За то, что в дни войны укрыли нас и от смерти спасли, за горсть земляники в голодных наших скитаниях мы вот уже пятьдесят лет ходим в долгу перед лесами и все пятьдесят лет платим им всем чем можем: сбережениями памяти нашей, давнишней привязанностью и вот этими самыми наездами. Живем и платим – платим и живем, и лишь одного пока никак не можем до конца взять себе в толк, что все мы, вместе с детством и порознь, так или иначе все мы уже давно принадлежим всецело лесам.

Все до поры до времени – пока не придет нежданно светлая осень прозрения. Когда могучий старый дуб словно в забытьи роняет лучший свой желудь, знай, что тебе не просто красивый желудь – тебе вместе с ним, может, в этот миг выпадает твоя судьба. Счастлив тот, кто подберет этот самый желудь с земли, – говорят, из таких вот желудей потом легко, просто сама собой, складывается эмблема, какую носят всю жизнь на своих фуражках молчаливые с виду люди – лесничие.

Застал нас этот миг или же обошел стороной – остается только гадать, хотя он и вполне мог быть в тот день, когда мы всем классом собирали семена для будущих лесов. Как раз в те годы по сталинскому плану преобразования природы в засушливых районах страны закладывались лесозащитные полосы – для них то и потребовалось так много семенного материала. Желудей в тот год в нашем дубравном краю уродилось видимо-невидимо, сыпались они с дубов все как на подбор крупные, ядреные. До первых заморозков было еще далеко, день купался в стоялом тепле, а желуди (вот выдастся же такая осень!) все сыпались и сыпались – казалось, только для нас и шел тогда этот спелый желудевый дождь.

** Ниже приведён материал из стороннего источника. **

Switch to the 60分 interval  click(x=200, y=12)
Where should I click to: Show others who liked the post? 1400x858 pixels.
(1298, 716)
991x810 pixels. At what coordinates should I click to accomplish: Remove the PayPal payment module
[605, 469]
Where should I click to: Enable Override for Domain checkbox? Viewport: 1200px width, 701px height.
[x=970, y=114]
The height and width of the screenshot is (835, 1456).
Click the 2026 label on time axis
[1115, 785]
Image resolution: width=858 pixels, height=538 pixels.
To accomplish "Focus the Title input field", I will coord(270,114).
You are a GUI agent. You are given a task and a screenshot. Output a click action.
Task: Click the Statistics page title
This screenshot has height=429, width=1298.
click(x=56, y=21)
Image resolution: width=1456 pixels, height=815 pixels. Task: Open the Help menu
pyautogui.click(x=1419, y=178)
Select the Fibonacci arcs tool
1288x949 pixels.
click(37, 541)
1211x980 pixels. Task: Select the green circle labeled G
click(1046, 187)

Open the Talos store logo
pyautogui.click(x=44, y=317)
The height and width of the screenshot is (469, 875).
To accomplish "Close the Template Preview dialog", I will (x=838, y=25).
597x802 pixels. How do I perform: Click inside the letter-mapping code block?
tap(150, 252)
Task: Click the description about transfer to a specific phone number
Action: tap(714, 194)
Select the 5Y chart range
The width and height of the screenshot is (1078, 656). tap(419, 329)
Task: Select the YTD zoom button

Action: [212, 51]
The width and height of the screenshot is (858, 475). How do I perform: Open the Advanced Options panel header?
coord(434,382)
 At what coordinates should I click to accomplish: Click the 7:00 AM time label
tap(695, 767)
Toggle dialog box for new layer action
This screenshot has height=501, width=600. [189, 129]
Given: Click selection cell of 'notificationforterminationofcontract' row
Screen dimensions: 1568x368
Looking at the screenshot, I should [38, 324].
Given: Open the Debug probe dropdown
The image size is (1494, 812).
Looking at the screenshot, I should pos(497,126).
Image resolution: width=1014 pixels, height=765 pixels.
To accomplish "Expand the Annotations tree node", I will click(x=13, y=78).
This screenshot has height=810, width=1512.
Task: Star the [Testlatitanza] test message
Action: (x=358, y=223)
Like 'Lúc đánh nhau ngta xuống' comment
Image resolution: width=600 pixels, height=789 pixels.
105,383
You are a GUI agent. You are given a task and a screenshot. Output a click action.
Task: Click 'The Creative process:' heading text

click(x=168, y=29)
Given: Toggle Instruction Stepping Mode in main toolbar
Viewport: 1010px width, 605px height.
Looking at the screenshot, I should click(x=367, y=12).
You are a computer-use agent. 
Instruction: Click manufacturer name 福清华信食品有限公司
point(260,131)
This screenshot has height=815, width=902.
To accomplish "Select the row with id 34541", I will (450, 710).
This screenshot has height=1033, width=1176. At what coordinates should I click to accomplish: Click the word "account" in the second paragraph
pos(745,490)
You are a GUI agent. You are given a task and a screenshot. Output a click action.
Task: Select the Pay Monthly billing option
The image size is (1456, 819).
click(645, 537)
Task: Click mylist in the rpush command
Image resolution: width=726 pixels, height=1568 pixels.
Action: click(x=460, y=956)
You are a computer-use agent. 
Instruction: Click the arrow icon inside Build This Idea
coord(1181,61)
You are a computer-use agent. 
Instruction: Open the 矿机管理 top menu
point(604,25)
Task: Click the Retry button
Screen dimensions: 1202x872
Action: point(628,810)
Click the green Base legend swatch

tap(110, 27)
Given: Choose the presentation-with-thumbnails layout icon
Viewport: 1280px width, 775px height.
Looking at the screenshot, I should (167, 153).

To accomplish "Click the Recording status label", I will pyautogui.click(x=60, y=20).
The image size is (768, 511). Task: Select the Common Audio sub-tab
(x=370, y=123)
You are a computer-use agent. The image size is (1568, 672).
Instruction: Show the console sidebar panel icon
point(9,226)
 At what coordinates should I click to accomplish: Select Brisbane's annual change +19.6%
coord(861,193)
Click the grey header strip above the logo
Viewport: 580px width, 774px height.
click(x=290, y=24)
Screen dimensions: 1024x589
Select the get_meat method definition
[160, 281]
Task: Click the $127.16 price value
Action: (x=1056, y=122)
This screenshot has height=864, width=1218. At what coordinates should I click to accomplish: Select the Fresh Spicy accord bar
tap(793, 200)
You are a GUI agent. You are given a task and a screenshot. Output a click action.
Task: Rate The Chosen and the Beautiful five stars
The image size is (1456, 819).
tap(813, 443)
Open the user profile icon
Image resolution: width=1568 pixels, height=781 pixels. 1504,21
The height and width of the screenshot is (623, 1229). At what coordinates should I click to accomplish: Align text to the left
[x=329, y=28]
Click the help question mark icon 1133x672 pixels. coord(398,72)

С того ли дождя, с легкой ли руки нашей давно поднялись в степях молодые леса и сами, небось уже мнят себя дубравами, а мне тот миг помнится до сих пор. Словно никакой другой осени потом в моей жизни больше не было – застоялась послевоенная та осень, решила желудевый дождь переждать, а он все идет и идет, тихий дождь моих воспоминаний.

Признаться, я и на жизнь порой еще смотрю глазами доброго поверья о старом дубе том, что в раздумьях о прожитом роняет, кому-то на счастье, лучший свой желудь. Смотрю, не пылит ли снова на проселках нашей памяти какая-нибудь попутная машина, а как завижу, то только того и жду, когда она подберет незнакомого парня в форменной фуражке лесничего – и тогда убей меня, если это не Колька Саможенов или кто другой из моего школьного класса. Сколько же той осенью выпало красивых желудей, если столько лесов в степях выросло, столько сложилось эмблем для новых лесников и лесничих!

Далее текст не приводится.